What is Adverse Possession and how does it work: Today’s real-estate term that we’re gonna demystify is adverse possession. Hope you like this article and read this article completely.

What is Adverse Possession

Adverse possession is the term referencing if a person were to trespass on a given property and occupy it or live there or do their thing for a lengthy period of time. Well, then that property becomes theirs.

This seems really strange and I think what’s probably in everybody’s head is somebody moving into an empty house living there for twenty years and then they get to claim that it’s their own.

What is Adverse Possession

How it Really Kind of Plays Out

In fact, I think that’s ultimately what somebody could do with adverse possession. But here’s how it really kind of plays out.

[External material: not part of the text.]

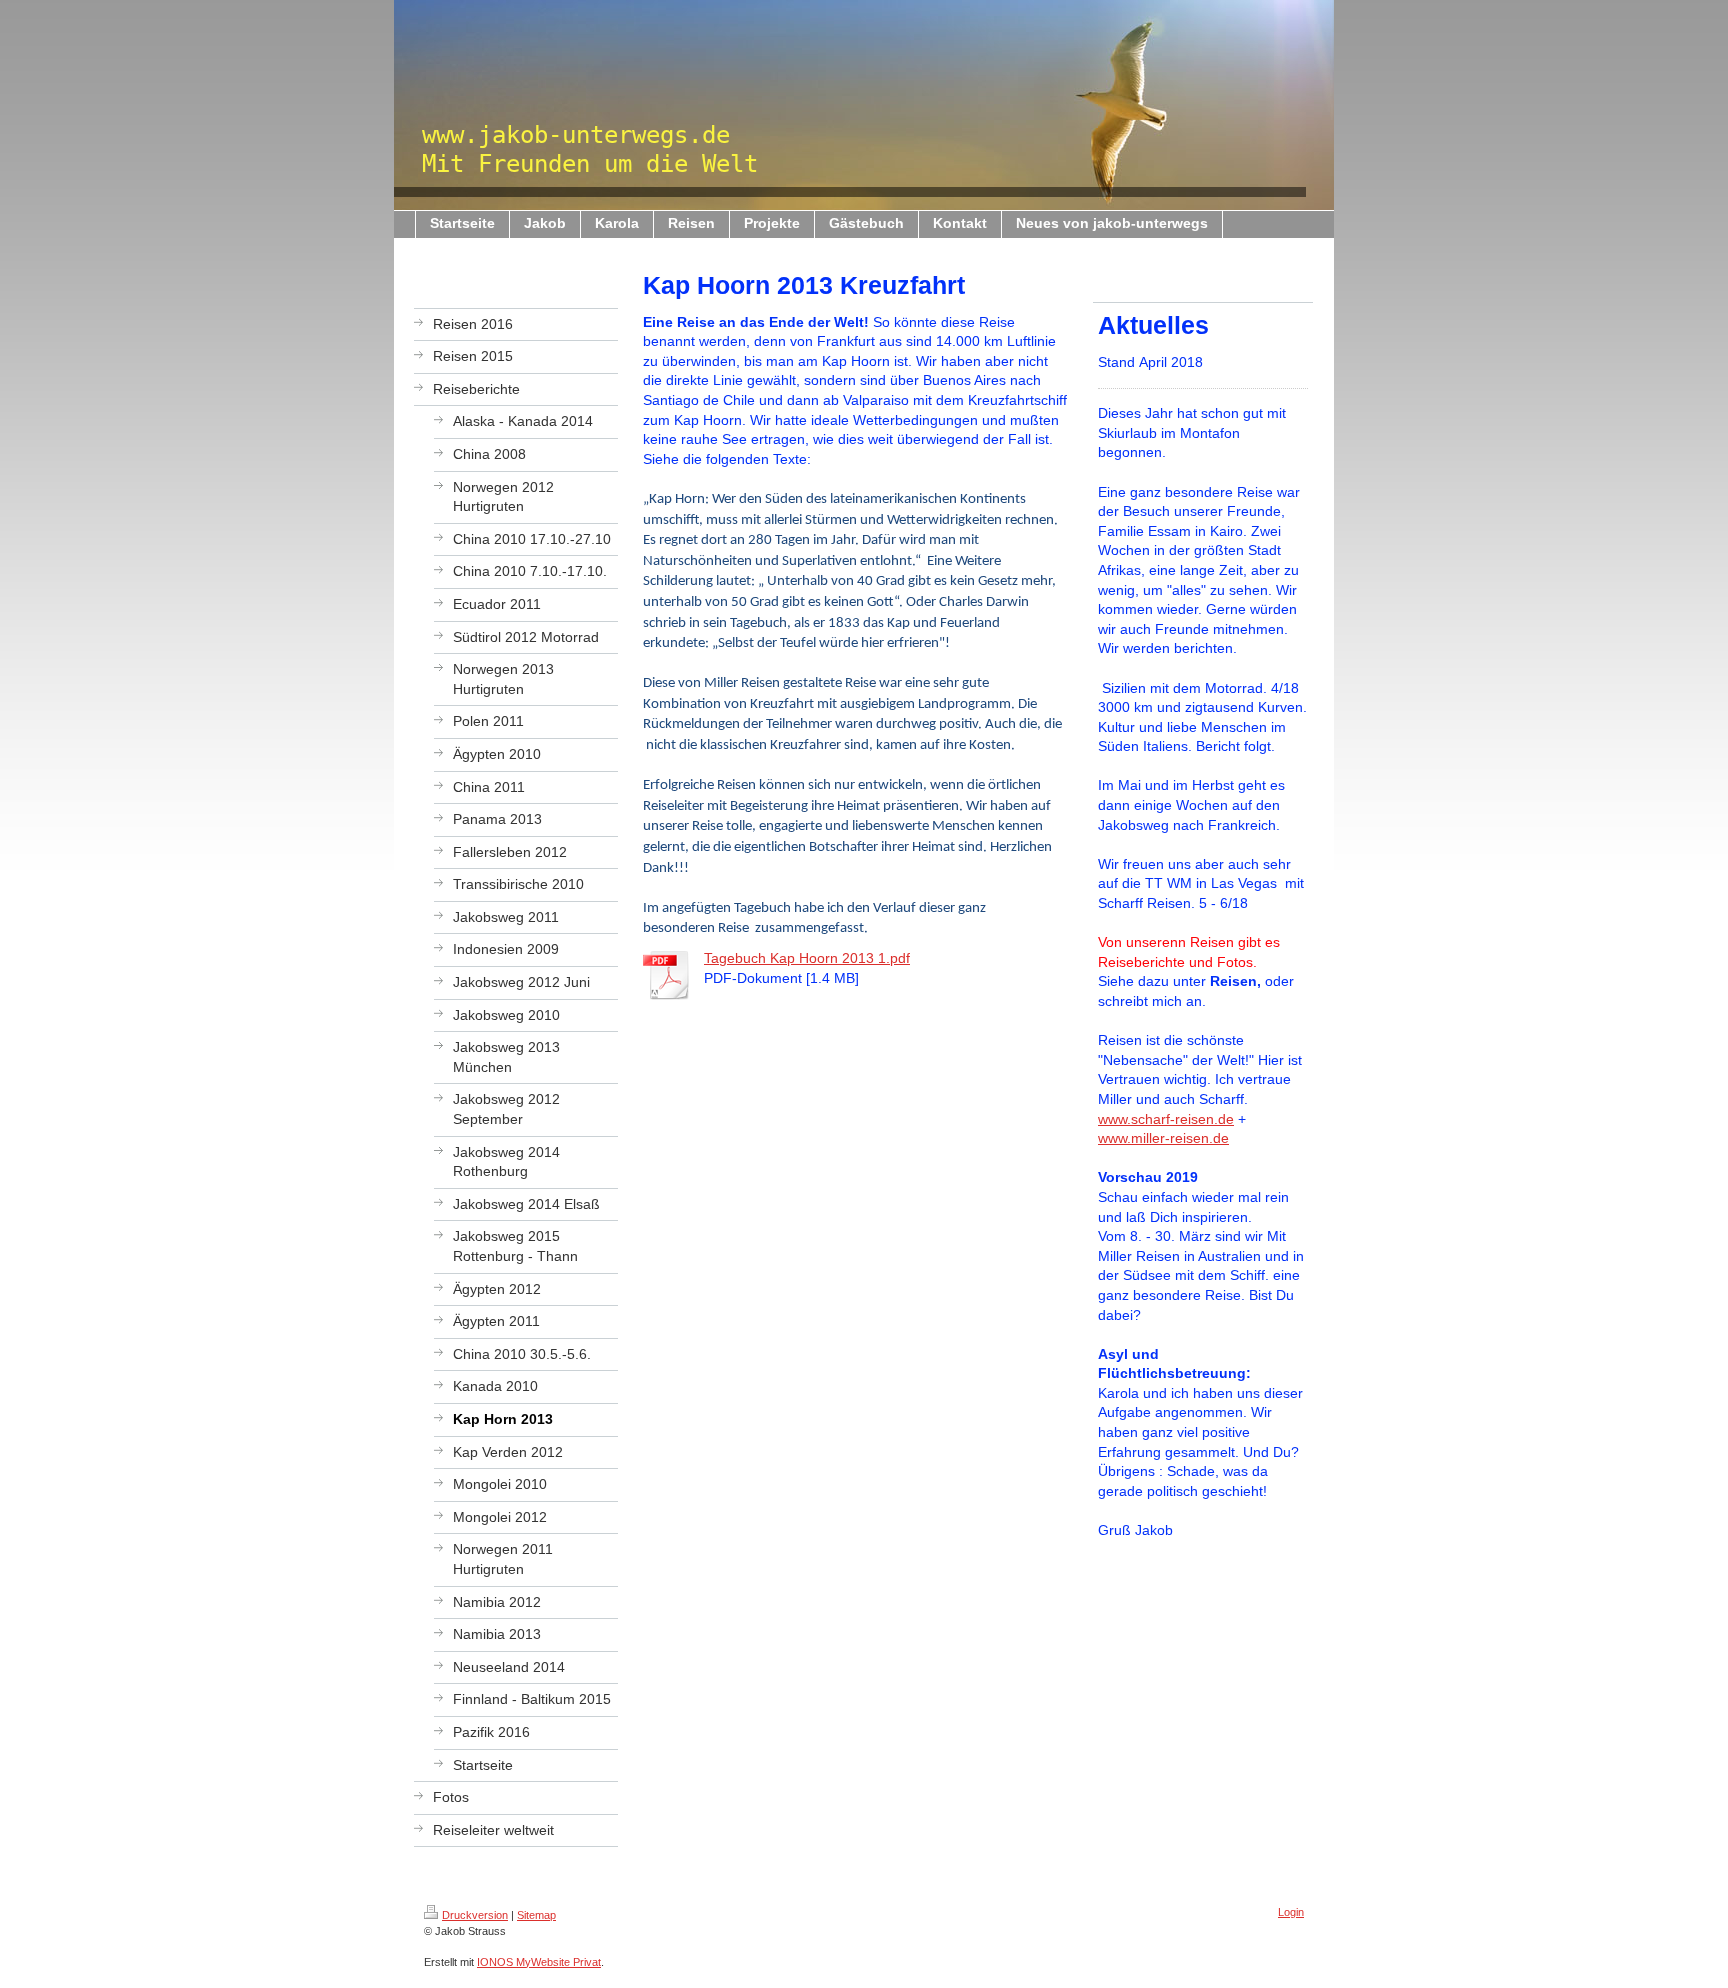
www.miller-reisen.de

Most cases of adverse possession that I’ve been involved with or have observed and it’s only been twice in 12 years. In those cases, the adverse possession discussion revolved around lot lines, encroachments or Eastman’s.

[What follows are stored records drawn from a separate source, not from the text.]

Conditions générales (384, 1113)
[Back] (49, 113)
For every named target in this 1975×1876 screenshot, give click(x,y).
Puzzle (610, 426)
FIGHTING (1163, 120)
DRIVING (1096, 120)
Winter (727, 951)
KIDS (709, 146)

Things that we were never exactly sure, how they were originally but they’ve always been that way.

Adverse Possession to claim

So the owner was potentially going to seek adverse possession to claim that the existing way the property was at that moment in time was how it should be going forward.

Example

You’re probably extremely confused because I’ve been to general here’s a recent example I encountered

A seller came to me looking to sell their parent’s property and the property had been in its current state for about 50 years.

The property had a rectangular lot with a fence surrounding all sides, but when he looked at the county records the lot looked more like a square.

So like the property on the county records might have been half of what it looked like when you were there looking at it with your own eyes.

But the seller said that their parents had always had that fence there had been like that for 50 years neighbors on all sides had come and gone in the past.

The fence lined up exactly with how the neighbor’s fence looked and their lot looked rectangular both in person with their own eyes and on the county records.

Why would our subject property have a square lot or a smaller lot

So the sellers were contemplating seeking adverse possession through a real estate attorney who would help them file on the title. That this lot should be rectangular or bigger.

It obviously makes a big difference when you’re selling a property that you want to have a large property as possible.

Seek Adverse Possession

So if they had to seek adverse possession they would have likely won. Because the fence had been in that state for 40 years or more no neighbors had any records to say it shouldn’t be like that.

So possibly, in this case, the seller would have won an adverse possession claim because the fence had been in the state for decades.

Now thankfully they didn’t have to go that route they found on all the record that actually proved the county map was incorrect and the original lot was rectangular and was large.

So they didn’t have to go through that adverse possession route.

However, if you ever run into the term adverse possession it simply means taking over something that originally wasn’t yours. But it’s been in this current state for long enough that you can now claim it is kind of crazy but that’s how it works.

I hope you understand What is Adverse Possession and how it works.